El viaje es duro, no nos engañemos, son 400km patinando en cuatro jornadas. Siempre queda el “paracaídas” de las furgonetas de asistencia, pero completarlo requiere cierta forma física, experiencia en este tipo de situaciones y un dominio técnico solvente. Esta temporada he patinado bastante poco. Aún así, y aparte de la deshidratación del prólogo, he aguantado bastante bien el esfuerzo demandado. Se ve que mi organismo ya ha conseguido una buena adaptación a la modalidad y que los efectos del entrenamiento cruzado con otras disciplinas parecen funcionar. A la vista, de cara al futuro, no tengo identificada ninguna otra actividad de este tipo, pero nunca se sabe, en cualquier momento pudiera surgir algo apetecible. Por el momento, contarlo y entusiasmarme con el recuerdo, aún será parte importante de su disfrute. Viajar en patines ha vuelto a resultar especial, mágico, diferente… fantástico.
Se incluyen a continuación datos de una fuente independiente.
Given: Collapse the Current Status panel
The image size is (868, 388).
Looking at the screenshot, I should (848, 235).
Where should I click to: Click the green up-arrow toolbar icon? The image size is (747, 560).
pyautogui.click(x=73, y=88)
Me despido con un apéndice crítico a mi país. Recuerdo que cuando era pequeño, muchas de las aceras de mi ciudad y muchas otras, estaban terminadas en asfalto negro. Era algo barato y práctico. No resulta peligroso cuando llueve y permite poder patinar sobre él. Son muchos los países europeos (más ricos que el nuestro) que conservan ese tipo de acabado urbano. Sin embargo, en España, a lo largo de toda la transición y años siguientes, nuestros alcaldes se han empeñado en aquilatar las aceras de nuestras ciudades con todo tipo de baldosas, como si se tratara de gigantescos cuartos de baño colectivos. La mayoría de ellas no permiten patinar (son incómodas para carritos, maletas, etc.), han resultado mucho más costosas y no siempre quedan bien unidas, provocando tropiezos o chapuzones en el calzado y los pantalones cuando llueve y ellas oscilan. Algunas incluso son peligrosas si se mojan. El capricho ha sido un buen nicho de actividad para grandes y pequeños pelotazos, y desde luego, como patinador y peatón, una verdadera lástima.
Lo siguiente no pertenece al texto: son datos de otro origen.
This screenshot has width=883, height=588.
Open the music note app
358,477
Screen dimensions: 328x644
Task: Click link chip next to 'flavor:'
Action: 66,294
Pero volviendo a mi participación en el Löwen Skate Tour, quiero agradecer sinceramente el trabajo desempeñado por todos los actores implicados en su organización. Es una experiencia muy recomendable para cualquier patinador de nivel suficiente. Una de esas escasas oportunidades de viajar sobre ruedas. Pese al calor y las distancias, en el fondo, a los tres nos ha dejado ganas de más.